┌──

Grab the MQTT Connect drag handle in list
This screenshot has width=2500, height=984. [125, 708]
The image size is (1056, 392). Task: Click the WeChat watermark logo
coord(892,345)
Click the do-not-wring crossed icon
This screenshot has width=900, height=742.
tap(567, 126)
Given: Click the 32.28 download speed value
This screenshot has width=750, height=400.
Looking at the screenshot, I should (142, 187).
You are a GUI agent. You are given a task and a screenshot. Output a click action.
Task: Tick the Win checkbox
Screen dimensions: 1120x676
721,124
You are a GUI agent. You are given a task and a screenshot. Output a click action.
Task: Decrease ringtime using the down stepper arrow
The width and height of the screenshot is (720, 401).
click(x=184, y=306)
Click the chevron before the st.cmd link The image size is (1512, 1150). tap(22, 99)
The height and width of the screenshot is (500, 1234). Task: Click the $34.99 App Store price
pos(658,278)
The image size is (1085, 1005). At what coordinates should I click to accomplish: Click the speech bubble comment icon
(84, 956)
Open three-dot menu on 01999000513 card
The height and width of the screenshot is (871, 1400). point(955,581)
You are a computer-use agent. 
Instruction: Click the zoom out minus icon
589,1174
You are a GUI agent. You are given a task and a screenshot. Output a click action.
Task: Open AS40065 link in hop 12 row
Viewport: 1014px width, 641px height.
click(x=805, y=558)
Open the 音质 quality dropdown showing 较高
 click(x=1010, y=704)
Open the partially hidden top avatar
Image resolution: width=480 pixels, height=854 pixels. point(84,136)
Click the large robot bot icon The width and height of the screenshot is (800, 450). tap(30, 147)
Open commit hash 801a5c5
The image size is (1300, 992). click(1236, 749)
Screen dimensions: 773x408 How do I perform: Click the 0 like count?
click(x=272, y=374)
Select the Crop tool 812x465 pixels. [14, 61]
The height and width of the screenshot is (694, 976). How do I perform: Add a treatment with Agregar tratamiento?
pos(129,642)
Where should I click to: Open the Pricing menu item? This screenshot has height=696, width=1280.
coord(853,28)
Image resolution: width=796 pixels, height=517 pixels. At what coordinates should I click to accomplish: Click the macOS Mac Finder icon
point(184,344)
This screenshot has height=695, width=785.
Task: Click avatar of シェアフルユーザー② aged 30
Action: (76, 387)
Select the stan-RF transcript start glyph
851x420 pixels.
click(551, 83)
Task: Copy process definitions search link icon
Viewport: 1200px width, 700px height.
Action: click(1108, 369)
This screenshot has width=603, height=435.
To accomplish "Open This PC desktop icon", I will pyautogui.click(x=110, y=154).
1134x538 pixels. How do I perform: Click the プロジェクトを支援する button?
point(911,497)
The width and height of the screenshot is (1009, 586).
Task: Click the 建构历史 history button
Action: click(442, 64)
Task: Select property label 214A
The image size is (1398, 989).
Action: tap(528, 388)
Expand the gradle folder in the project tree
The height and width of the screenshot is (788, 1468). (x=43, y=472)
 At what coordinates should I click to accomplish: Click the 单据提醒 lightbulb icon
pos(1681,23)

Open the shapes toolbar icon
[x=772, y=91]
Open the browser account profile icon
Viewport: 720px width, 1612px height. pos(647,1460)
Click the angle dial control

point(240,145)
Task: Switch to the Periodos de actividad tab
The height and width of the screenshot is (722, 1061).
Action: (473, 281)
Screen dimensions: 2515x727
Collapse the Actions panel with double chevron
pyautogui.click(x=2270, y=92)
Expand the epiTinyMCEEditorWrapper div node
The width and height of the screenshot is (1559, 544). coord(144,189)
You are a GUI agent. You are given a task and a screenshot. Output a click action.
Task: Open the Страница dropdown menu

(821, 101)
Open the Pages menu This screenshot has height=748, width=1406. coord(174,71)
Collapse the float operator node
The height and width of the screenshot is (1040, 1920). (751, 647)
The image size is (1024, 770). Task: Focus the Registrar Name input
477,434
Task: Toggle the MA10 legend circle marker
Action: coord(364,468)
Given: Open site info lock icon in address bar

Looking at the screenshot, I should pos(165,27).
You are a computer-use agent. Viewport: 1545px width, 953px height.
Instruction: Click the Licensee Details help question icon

└──

[Exercise]
Word for word, set down the complete listing once more.

[Response to this task]
Grab the MQTT Connect drag handle in list
This screenshot has width=2500, height=984. [125, 708]
The image size is (1056, 392). Task: Click the WeChat watermark logo
coord(892,345)
Click the do-not-wring crossed icon
This screenshot has width=900, height=742.
tap(567, 126)
Given: Click the 32.28 download speed value
This screenshot has width=750, height=400.
Looking at the screenshot, I should (142, 187).
You are a GUI agent. You are given a task and a screenshot. Output a click action.
Task: Tick the Win checkbox
Screen dimensions: 1120x676
721,124
You are a GUI agent. You are given a task and a screenshot. Output a click action.
Task: Decrease ringtime using the down stepper arrow
The width and height of the screenshot is (720, 401).
click(x=184, y=306)
Click the chevron before the st.cmd link The image size is (1512, 1150). tap(22, 99)
The height and width of the screenshot is (500, 1234). Task: Click the $34.99 App Store price
pos(658,278)
The image size is (1085, 1005). At what coordinates should I click to accomplish: Click the speech bubble comment icon
(84, 956)
Open three-dot menu on 01999000513 card
The height and width of the screenshot is (871, 1400). point(955,581)
You are a computer-use agent. 
Instruction: Click the zoom out minus icon
589,1174
You are a GUI agent. You are given a task and a screenshot. Output a click action.
Task: Open AS40065 link in hop 12 row
Viewport: 1014px width, 641px height.
click(x=805, y=558)
Open the 音质 quality dropdown showing 较高
 click(x=1010, y=704)
Open the partially hidden top avatar
Image resolution: width=480 pixels, height=854 pixels. point(84,136)
Click the large robot bot icon The width and height of the screenshot is (800, 450). tap(30, 147)
Open commit hash 801a5c5
The image size is (1300, 992). click(1236, 749)
Screen dimensions: 773x408 How do I perform: Click the 0 like count?
click(x=272, y=374)
Select the Crop tool 812x465 pixels. [14, 61]
The height and width of the screenshot is (694, 976). How do I perform: Add a treatment with Agregar tratamiento?
pos(129,642)
Where should I click to: Open the Pricing menu item? This screenshot has height=696, width=1280.
coord(853,28)
Image resolution: width=796 pixels, height=517 pixels. At what coordinates should I click to accomplish: Click the macOS Mac Finder icon
point(184,344)
This screenshot has height=695, width=785.
Task: Click avatar of シェアフルユーザー② aged 30
Action: (76, 387)
Select the stan-RF transcript start glyph
851x420 pixels.
click(551, 83)
Task: Copy process definitions search link icon
Viewport: 1200px width, 700px height.
Action: click(1108, 369)
This screenshot has width=603, height=435.
To accomplish "Open This PC desktop icon", I will pyautogui.click(x=110, y=154).
1134x538 pixels. How do I perform: Click the プロジェクトを支援する button?
point(911,497)
The width and height of the screenshot is (1009, 586).
Task: Click the 建构历史 history button
Action: click(442, 64)
Task: Select property label 214A
The image size is (1398, 989).
Action: tap(528, 388)
Expand the gradle folder in the project tree
The height and width of the screenshot is (788, 1468). (x=43, y=472)
 At what coordinates should I click to accomplish: Click the 单据提醒 lightbulb icon
pos(1681,23)

Open the shapes toolbar icon
[x=772, y=91]
Open the browser account profile icon
Viewport: 720px width, 1612px height. pos(647,1460)
Click the angle dial control

point(240,145)
Task: Switch to the Periodos de actividad tab
The height and width of the screenshot is (722, 1061).
Action: (473, 281)
Screen dimensions: 2515x727
Collapse the Actions panel with double chevron
pyautogui.click(x=2270, y=92)
Expand the epiTinyMCEEditorWrapper div node
The width and height of the screenshot is (1559, 544). coord(144,189)
You are a GUI agent. You are given a task and a screenshot. Output a click action.
Task: Open the Страница dropdown menu

(821, 101)
Open the Pages menu This screenshot has height=748, width=1406. coord(174,71)
Collapse the float operator node
The height and width of the screenshot is (1040, 1920). (751, 647)
The image size is (1024, 770). Task: Focus the Registrar Name input
477,434
Task: Toggle the MA10 legend circle marker
Action: coord(364,468)
Given: Open site info lock icon in address bar

Looking at the screenshot, I should pos(165,27).
You are a computer-use agent. Viewport: 1545px width, 953px height.
Instruction: Click the Licensee Details help question icon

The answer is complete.